Kahramanların bu kadar önemli iki kadın, sevdikleri erkeğinse ülkenin kurucusu olduğu düşünülürse; yazar oldukça zor bir işin altından büyük bir başarıyla kalkmış diye düşünüyorum.
Yıllar önce bir yurtdışı yolculukta canım sıkılmış ve bir kitap satın almıştım. Kitabın genel konusu aklımda kalmamış, ancak bir bölümde amerikalı kadın gazeteci ile M. Kemal’in ilişkisi olduğu anlatılıyordu. Ne kadar tepki duymuştum.Açıkça kıskançlıktı hissettiğim. Kemal’e eren kadınlarda yabancı kadın gazetecilerle flört eden M. Kemal’i okuyunca o kitabı anımsadım. Ve bu kez dudaklarıma bir gülümseme yerleşti.
Ben M. Kemal gibi biriyle evlenip, yeni kurulan bir cumhuriyetin ilk cumhurbaşkanı eşi olan üstelik de okumuş ve kültürlü bir kadın olan Latife’nin kendi durumunun ayrıcalığını anlamamasına, bir çok sorunu , yetimi, dulu , hastası olan bu taze toplumda kendine bir işlev, bir ülkü bulamayıp basit evlilik kaprisleri yapmasına hep çok kızmışımdır. Bu kitap onun durumuna daha sıcak bakabilmemi sağladı. Latife’yi de sevebildim sonunda. Fikriye’yi ise aciz ve pasif bulurdum. Ancak onun da dayanma gücünü farkettim bu kitapla.
Tanıtım yazısının sözünü ettiği “iki kadın arasında bir hesaplaşma”dan çok, bir anlama anlaşabilme ve hatta huzura erme hali var anlatıda.
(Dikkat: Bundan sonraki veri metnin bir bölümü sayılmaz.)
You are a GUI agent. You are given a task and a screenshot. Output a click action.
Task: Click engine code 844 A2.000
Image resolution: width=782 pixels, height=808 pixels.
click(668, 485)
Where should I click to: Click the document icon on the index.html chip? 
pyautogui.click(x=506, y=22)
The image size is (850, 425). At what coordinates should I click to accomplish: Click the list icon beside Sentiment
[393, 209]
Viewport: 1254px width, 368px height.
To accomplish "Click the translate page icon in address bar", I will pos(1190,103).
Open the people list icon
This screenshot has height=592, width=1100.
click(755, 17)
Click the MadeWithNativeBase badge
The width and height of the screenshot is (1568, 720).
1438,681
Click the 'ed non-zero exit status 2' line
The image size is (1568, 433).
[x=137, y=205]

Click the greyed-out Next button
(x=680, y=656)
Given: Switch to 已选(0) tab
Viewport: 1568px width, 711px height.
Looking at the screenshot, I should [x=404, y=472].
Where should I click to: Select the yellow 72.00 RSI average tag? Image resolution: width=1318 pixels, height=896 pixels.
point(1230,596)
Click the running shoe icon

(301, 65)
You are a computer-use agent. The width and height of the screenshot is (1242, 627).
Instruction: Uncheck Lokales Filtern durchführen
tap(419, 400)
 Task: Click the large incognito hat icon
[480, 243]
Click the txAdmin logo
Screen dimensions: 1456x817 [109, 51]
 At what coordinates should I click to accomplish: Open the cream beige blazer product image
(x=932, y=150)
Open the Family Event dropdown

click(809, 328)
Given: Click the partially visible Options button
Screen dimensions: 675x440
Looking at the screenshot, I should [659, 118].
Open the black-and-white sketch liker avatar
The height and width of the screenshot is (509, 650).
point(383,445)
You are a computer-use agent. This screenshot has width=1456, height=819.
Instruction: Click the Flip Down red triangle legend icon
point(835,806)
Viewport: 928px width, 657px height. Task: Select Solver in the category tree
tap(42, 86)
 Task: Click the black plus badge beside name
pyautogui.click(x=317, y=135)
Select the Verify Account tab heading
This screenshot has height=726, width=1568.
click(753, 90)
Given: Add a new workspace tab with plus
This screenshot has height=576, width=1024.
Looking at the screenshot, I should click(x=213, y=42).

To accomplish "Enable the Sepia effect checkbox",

“Kusura bakma ama seni anlayamıyorum Fikriye. Hep ezdirmişsin kendini. Onu üzmemek , sıkboğaz etmemek için kendini hep hiçlemişsin, kişiliğini kaybetmişsin.” bile diyebiliyor bu anlatıda, bu odada Latife Fikriye2ye.
Kitabın sonunda Melike İlgün ‘ün Fikriye’ye Latife’ye ve M. Kemal’e hitaben yazdığı bölüm ise canlılık vermiş sonu belli konuya ve sonları belli, daha doğrusu belirsiz kahramanlara rağmen.
“Fikriye’yi düşününce hep “keşke” kelimesi geliyor aklıma. Sizi düşününce ise “oysa” Evet “oysa”. demiş yazar Latife’ye.
Okuyun bence konuşarak anlaşan kadınların halini tavrını dinleyin. Aynı kişiyi sevmek dışında hiç bir benzerliği olmayan iki kadının sohbetine siz de katılın.
Günlerinizin öykülerle kitaplarla ve keyifle geçmesini dilerim.